Team Expertise of the Cloud
It is also important to pay attention to the expertise of a business’s in-house team.
This cannot be perceived as a dogma, but certain types of companies are often attracted to particular cloud providers, which may help you understand the direction to aim towards. For example:
- AWS is the largest and most mature cloud provider and is beneficial for businesses with a broad spectrum of services offered. It has a large ecosystem, comprehensive documentation, and a strong market presence. AWS is also often preferred by enterprises with complex requirements or those already invested in the Amazon ecosystem.
- Azure is often chosen by companies that run Windows and actively use Microsoft products (e.g. Microsoft 365, Microsoft SQL) as this eases up the migration and smoothes change management processes. Azure also offers comprehensive services, strong hybrid cloud capabilities, and seamless integration with on-premises infrastructure.
- Google Cloud may be better for companies interested in cloud-native operations (e.g. Kubernetes, Google Workplace, Istio), as well as those looking for opportunities to use artificial intelligence, advanced machine learning, and big data analytics for growth.
Summing Up
Having a cloud provider can significantly ease the burdens of working with applications – especially when it comes to infrastructure management, scalability and elasticity, application deployment and management, security and compliance, collaboration, and connectivity.
If you choose between Amazon Web Services vs Azure vs Google Cloud as the reliable market leaders, some technical aspects to consider are ease of use, availability zones, services, pricing and security. It is particularly important to consider pricing, benefits, and bonuses offered by cloud providers for a particular case, as well as existing in-house expertise.
If your business considers cloud migration, Maven Solutions can help achieve the most beneficial result. For over 13 years, our passionate team has committed to success and has built long-term partnerships with transparency and dedication for a win-win result in cooperation. Send us a message to talk about your case!
FAQ
What is The Key Difference Between AWS, Azure, and Google Cloud?
Fundamentally, all three providers are very similar, and the main difference is in the benefit offerings they provide for specific businesses. Notably, Azure covers the biggest number of geographic regions, and both AWS and Azure have the most extensive portfolios of services.
Which One is More Cost-Saving: AWS, Azure, or Google Cloud?
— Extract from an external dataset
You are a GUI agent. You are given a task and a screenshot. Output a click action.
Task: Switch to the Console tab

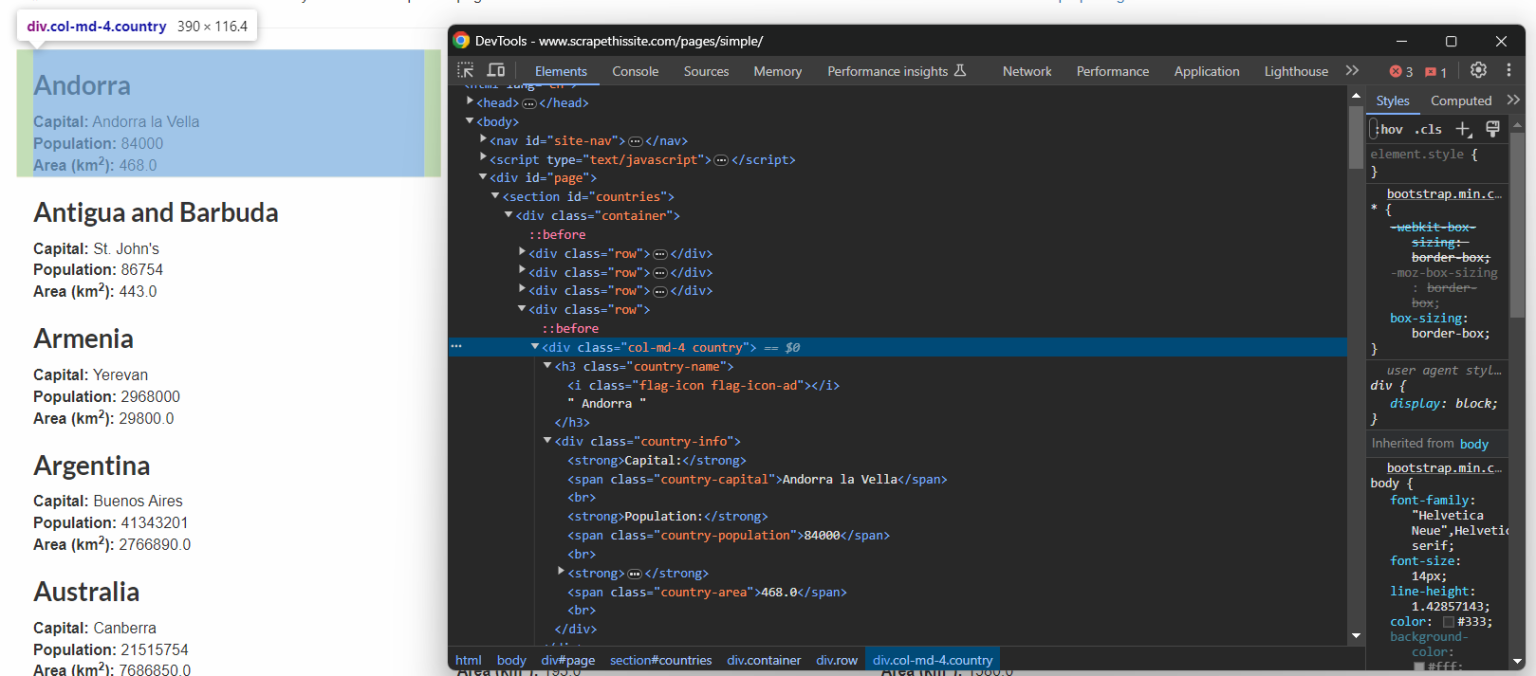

Each provider offers different market-compatible pricing structures and options, so comparing them generally is impossible. We advise using official AWS/Azure/GCP calculators and determining the price advantage for your particular business case.
How to Choose the Right Cloud Technology for My Product?
Firstly, determine your goals and needs. Secondly, research which cloud providers offer the most suitable solutions for you. Then, compare the prices and benefits of each and make a decision based on your specific priorities.
What is the Best Cloud Platform?
Determining the best cloud platform depends on your specific requirements, preferences, and priorities. Each major cloud platform, including AWS, Azure, and Google Cloud (GCP), has its own strengths and features that make them suitable for different use cases. However, the choice often depends on the pricing and benefits cloud providers offer specifically for your case.